**提示文:**
((

黄昏フロンティア作品で主に音楽を担当している、あきやまうに氏を迎えての音楽対談!


「砕月」誕生秘話

――

古い話で恐縮ですが、うにさんと東方の出会いはどのようなものでした?

Uni Akiyama
(Uni below from here)

僕が所属している黄昏フロンティアがZUNさんに声をかけて一緒にゲームを作ることになったんですが、その時点ではまだプレイしたことはありませんでした。一緒に何かをやるからにはまずゲームを触らないと何もわからないですから、そこで初めて「紅魔郷」をプレイしてみたんです。で、これがまた難しくてEasyだと何とかクリアできるくらいでしたね。

ZUN

今だとクリアできるんだけど、あの頃だと情報がほとんどなかったからね。

――

Easyだと5面で咲夜に追い返されちゃいますしね。

ZUN

僕がEasyに対して否定的だったんですよね、あの時は。でも思ったより多くの人が遊んでくれて。自分はシューターというかマニアに向けて作ったつもりだったから、ビックリしました。

――

今もそうですが、「同人の同人」が出るってすごく珍しいことでした。ZUNsだんの曲に触れた最初の印象は?

Uni

最初ですかー……。ゲームを一緒に作るって決まったうえで聴くから、鑑賞よりも解析に入っていましたね。

――

最初から、楽しんで聞くものではなかったというわけですね。

ZUN

勿体無いね~。

――

ZUNさんは、うにさんの曲を……もちろん聞いたことありますよね?

ZUN

うにさんが作った曲を、僕がゲームのシーンに割り当てているんですよ。

Uni

「萃夢想」を作ってたとき、最後のギリギリになって曲が足りなくなったんです。もうちょっとあったほうがいいと言われて、じゃあシーンに合いそうなやつをと3曲ほど作って。どれか1個使われるかなと思ったら全部使われちゃいました。でもそれ、渡した段階ではラフの状態だったんですよ。

ZUN

大丈夫、ラフの状態でタイミング合わせてるから(笑)。

Uni

しかも、もう清書する時間が無いからって、そのままの状態でゲームに使われてるんですよ。

ZUN

全然それで問題ないはず。未完成だったら使わないから。

Uni

そのなかに「砕月」もありまして。

All

(笑)

ZUN

あれはやっぱり演出がよかったんだよ。イントロからすぐバーンて上がって、聴いてすぐ使おうって決めました。演出的にも、その直前までの気持ち悪い雰囲気の曲から、急に空から出て抜けるっていうインパクトを出したかったんですよね。まだ黄昏さんがこっちの言ったことを読み取れなかった時代だったから不気味な演出になってたかもしれないけど、音楽自体は上手くいったのかも。

音楽体験について

――

音楽体験についてお伺いしたいのですが。二人とも吹奏楽をやっていたと。

ZUN

中学のときに3年間やってたね。

――

トランペットを。きっかけは?

ZUN

あちこち見学に行きましたけど、小学校の6年間ずっとスキーをやってたんですが、体育会系が辛くて。

))

**項目の出現位置の記録:**
((

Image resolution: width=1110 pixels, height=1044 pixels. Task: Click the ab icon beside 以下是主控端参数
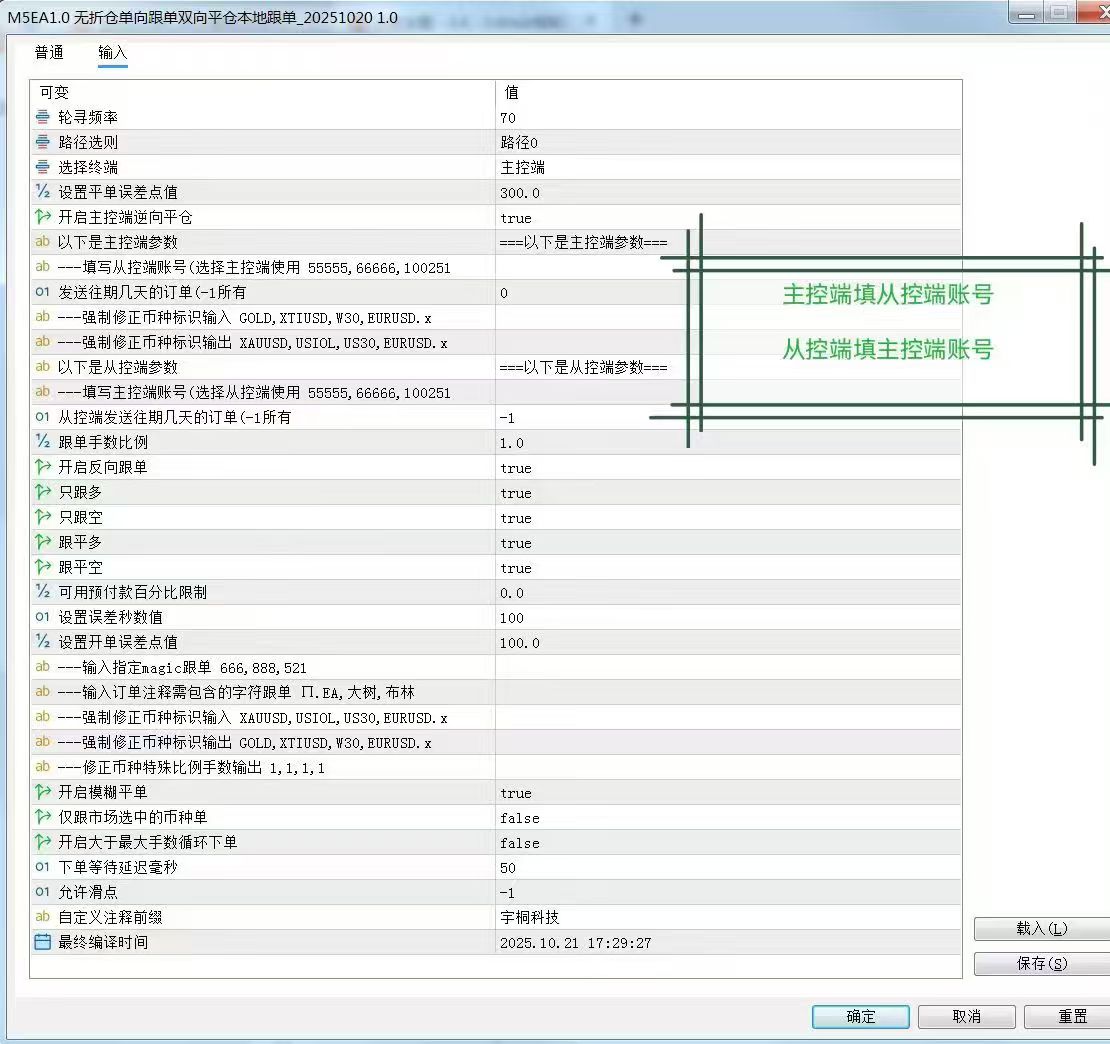[x=41, y=242]
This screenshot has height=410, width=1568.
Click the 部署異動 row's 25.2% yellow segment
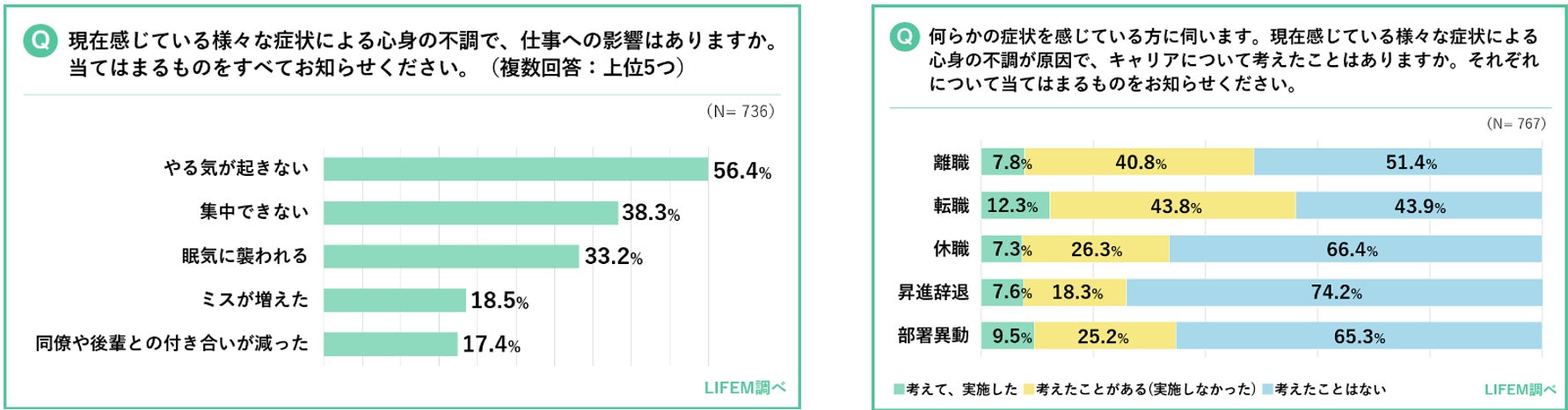pyautogui.click(x=1105, y=335)
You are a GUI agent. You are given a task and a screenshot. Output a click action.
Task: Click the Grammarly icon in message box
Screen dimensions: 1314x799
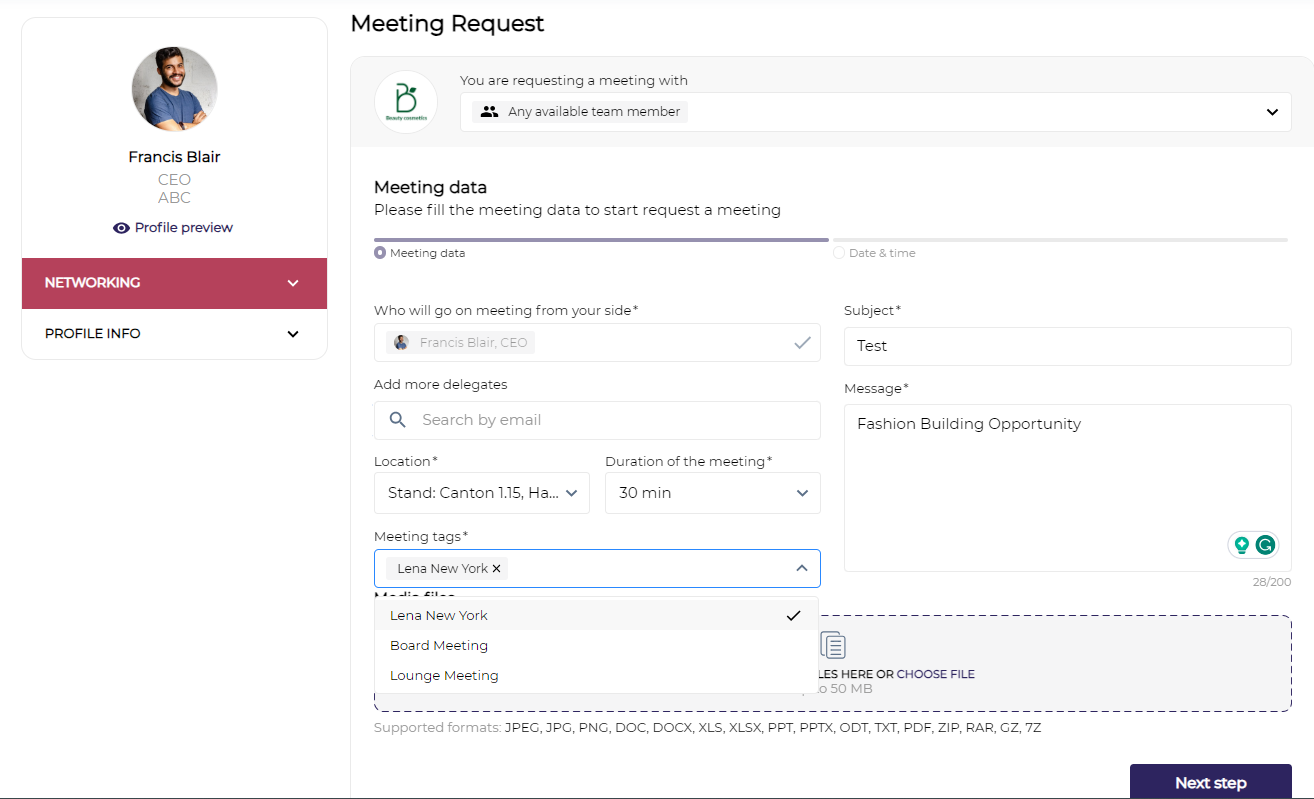point(1265,545)
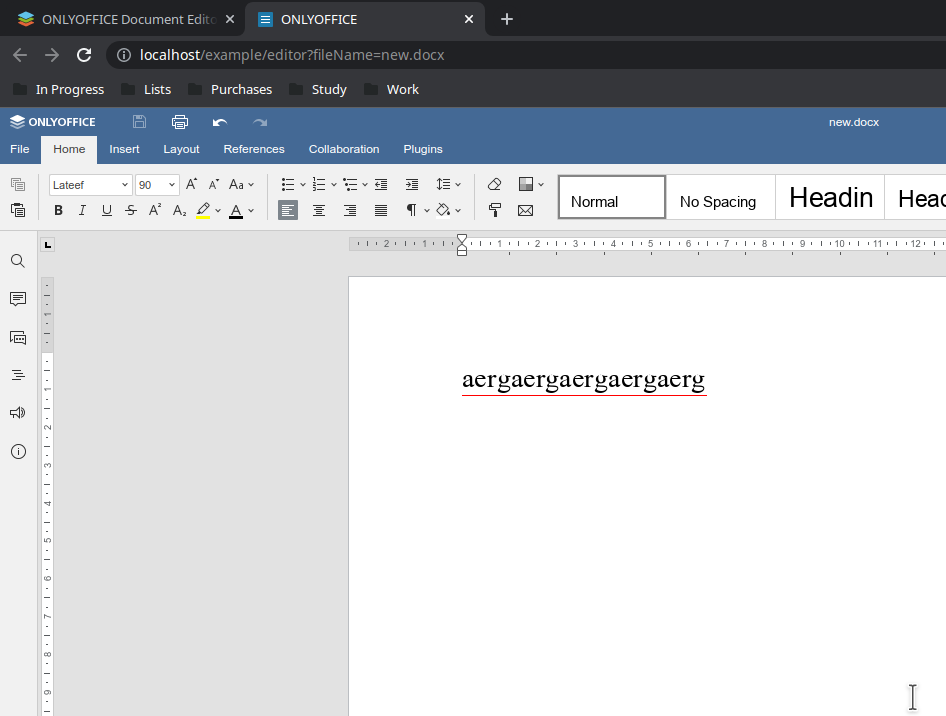Open the Navigation headings panel
This screenshot has width=946, height=716.
[18, 375]
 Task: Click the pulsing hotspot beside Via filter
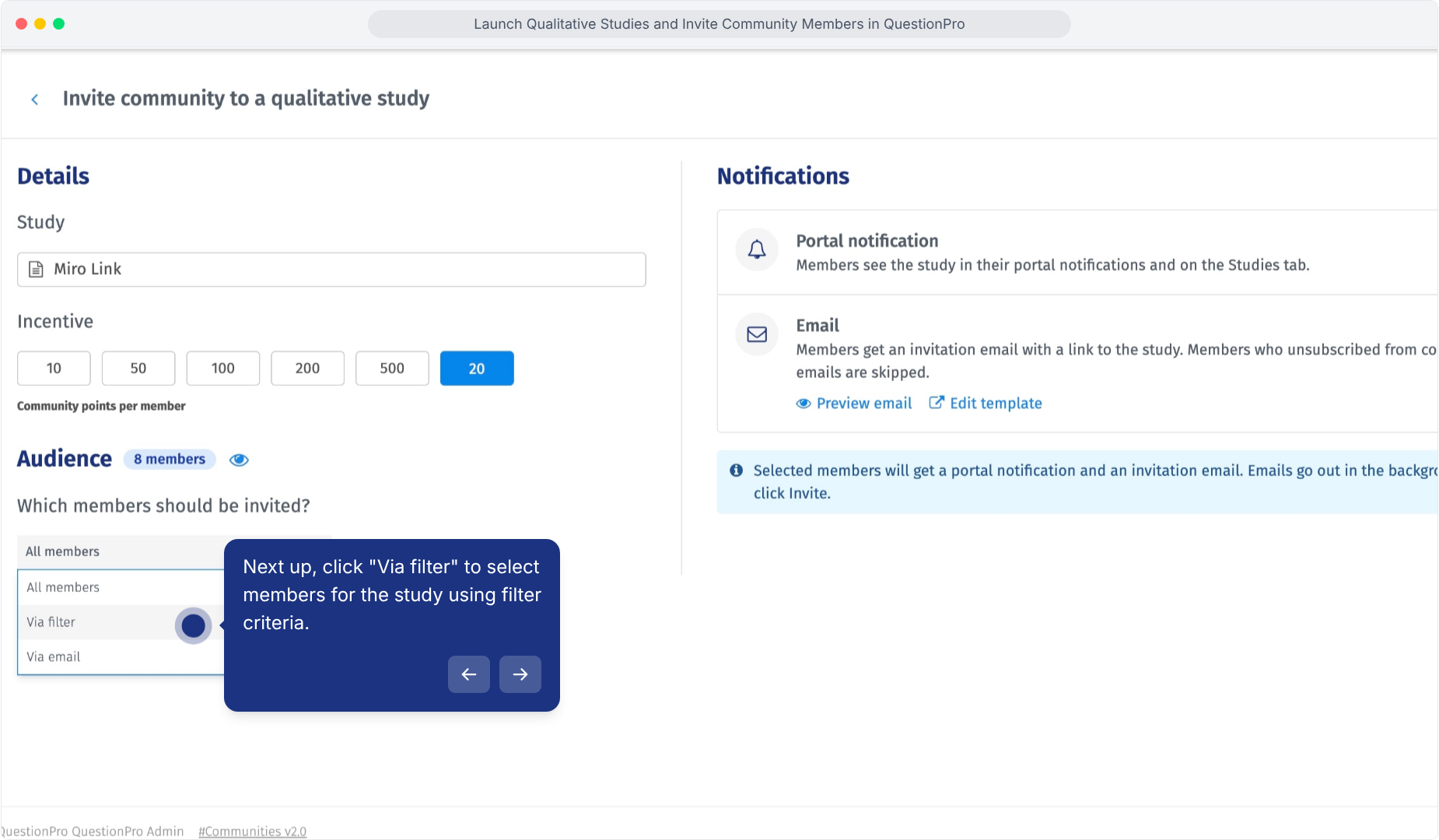point(193,625)
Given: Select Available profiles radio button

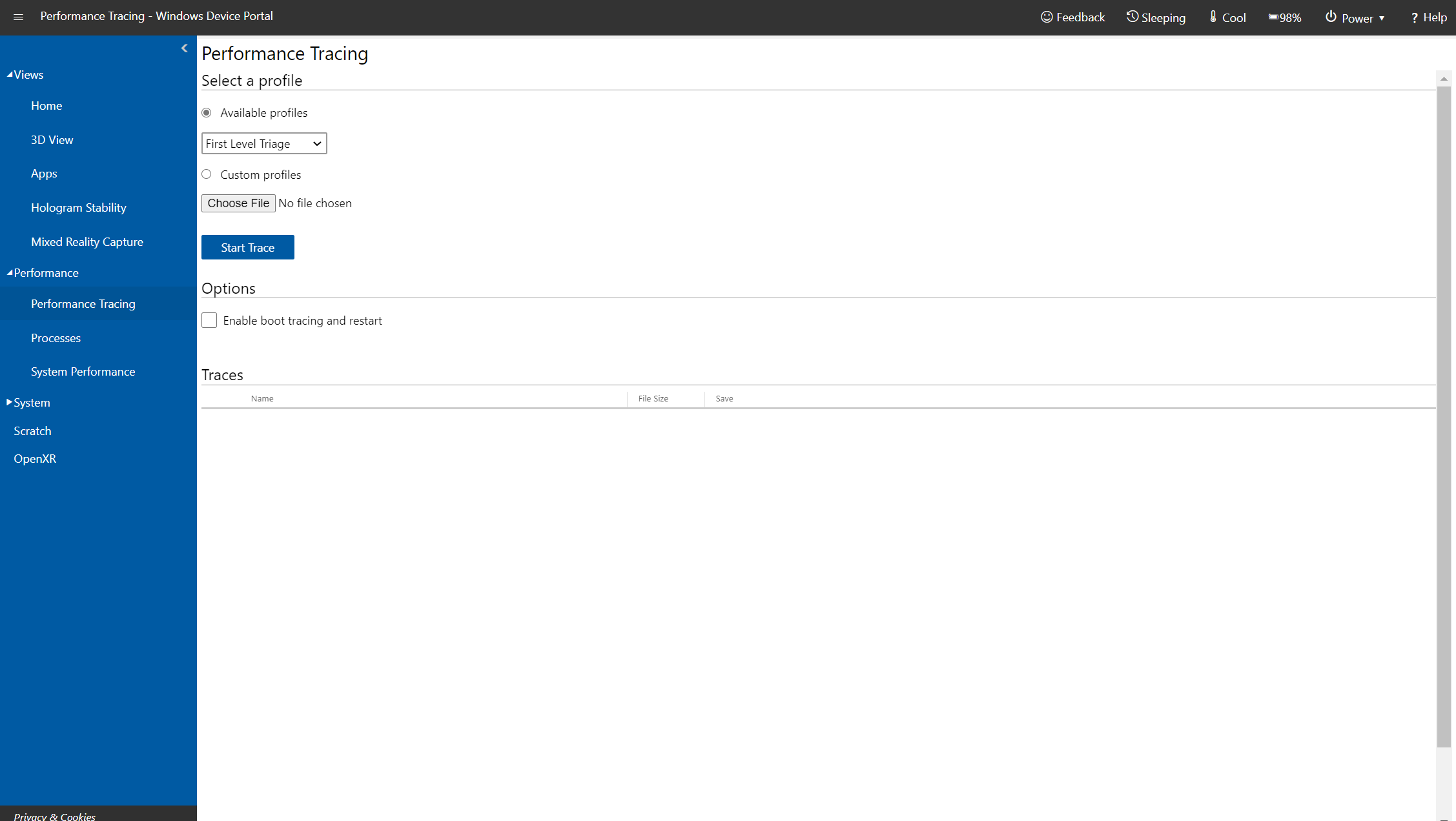Looking at the screenshot, I should pyautogui.click(x=207, y=112).
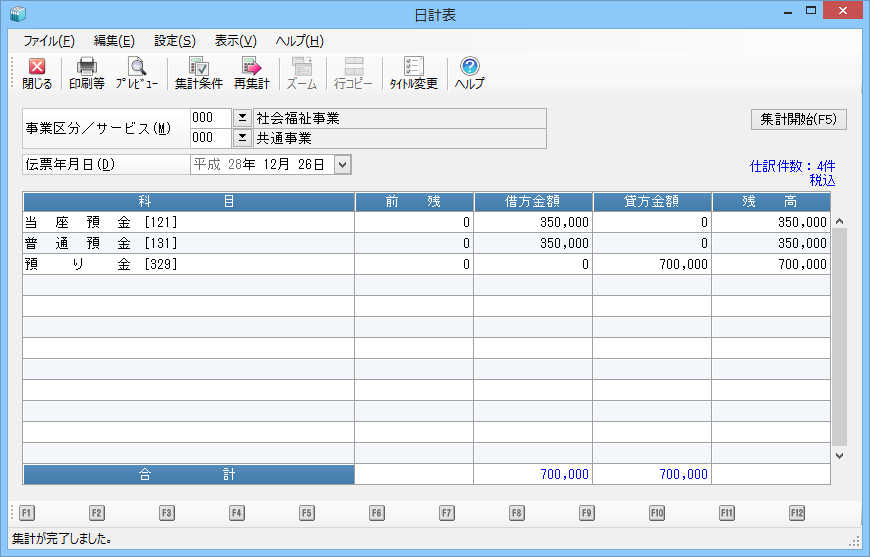Click the 科目 column header
The width and height of the screenshot is (870, 557).
pyautogui.click(x=188, y=201)

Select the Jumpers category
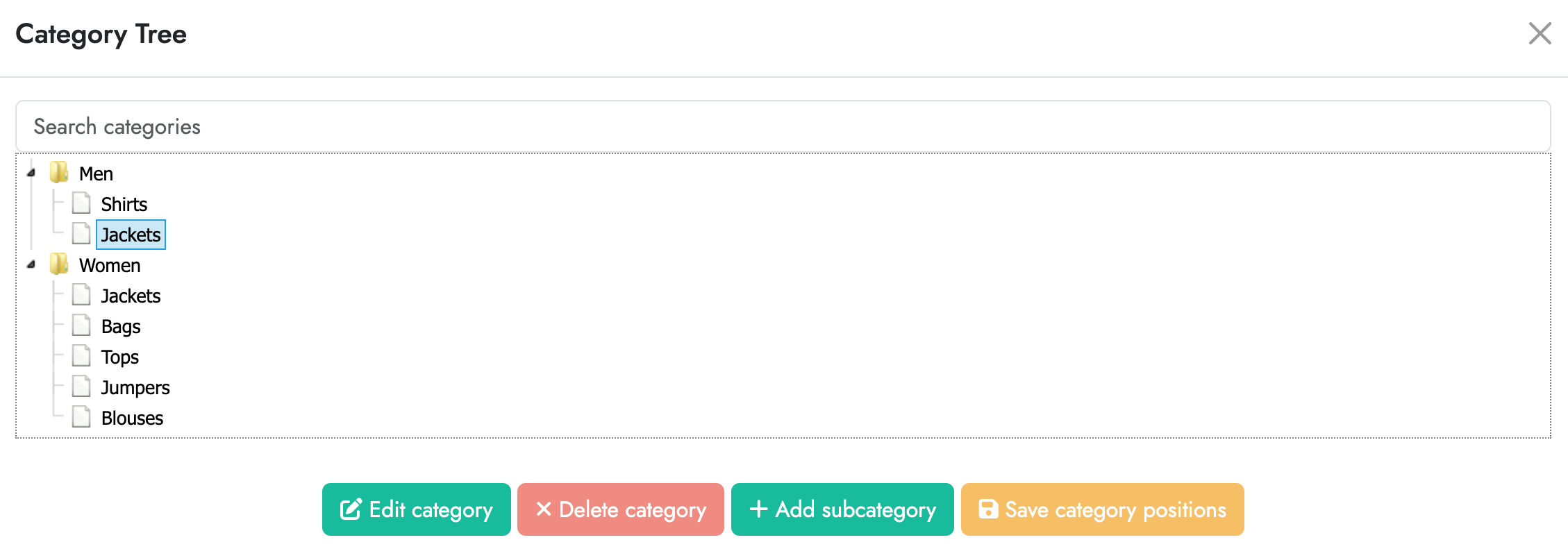(x=135, y=387)
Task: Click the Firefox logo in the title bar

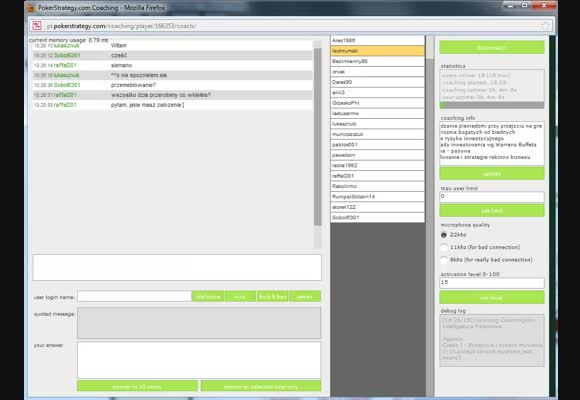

))

**記述課題 1:** この対談によると、「萃夢想」の制作中に曲が足りなくなったとき、うにさんはシーンに合いそうな曲を何曲ほど作ったか。
**記述課題 2:** この対談のうち、「僕がEasyに対して否定的だ」から「りも解析に入っていましたね。」まで(両端を含む)をそのまま書き出しなさい。

**課題の解答 1:** 3曲ほど。

**課題の解答 2:**
僕がEasyに対して否定的だったんですよね、あの時は。でも思ったより多くの人が遊んでくれて。自分はシューターというかマニアに向けて作ったつもりだったから、ビックリしました。

――

今もそうですが、「同人の同人」が出るってすごく珍しいことでした。ZUNsだんの曲に触れた最初の印象は?

Uni

最初ですかー……。ゲームを一緒に作るって決まったうえで聴くから、鑑賞よりも解析に入っていましたね。